Showing results for 
Search instead for 
Did you mean: 

Recordset question

Former Member
0 Kudos

hey All,

Does anyone know how I can ensure my SQL statements that get passed to the recordset object do not contain any illegal characters?

For ex we use the following code:

RS.DoQuery("SELECT U_ZONE FROM OCPR WHERE CardCode = '" + vendCode + "' AND NAME = '" + shipFrom + "' ORDER BY Name");

If the shipFrom variable has single quotes it will throw an SQL exception.

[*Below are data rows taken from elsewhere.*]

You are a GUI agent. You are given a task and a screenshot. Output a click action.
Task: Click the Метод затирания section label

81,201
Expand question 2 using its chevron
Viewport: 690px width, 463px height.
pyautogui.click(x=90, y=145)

In normal .NET I would use a sqlparameter of course to fix this issue. Has anyone found a similar method in the SDK?

Accepted Solutions (0)

Answers (1)

Answers (1)

Former Member
0 Kudos

I haven't seen any features in the SDK itself to help you with this issue. It is however a common problem across a number development environments and can be solved by just writing your own sqlEncode function.

A simple example that would handle your single quote issue could look like

Function sqlEncode(sqlValue) 
     sqlEncode = replace(sqlValue, "'", "''")
End function

Simply place the function around any of your variables used within sql strings.

... CardCode = '" + sqlEncode(vendCode) + "' AND ...

Personally I prefer the option of not allowing these special characters into the data in the first place.



Former Member
0 Kudos

Thanks alot John. That is exactly how I am handling it right now. I do not allow these characters in places where I have control over the input but in other places the users enter this information through the business one interface and i cannot stop that.

I am surprised that Business One does not somehow validate the raw SQL that is passed into the objects.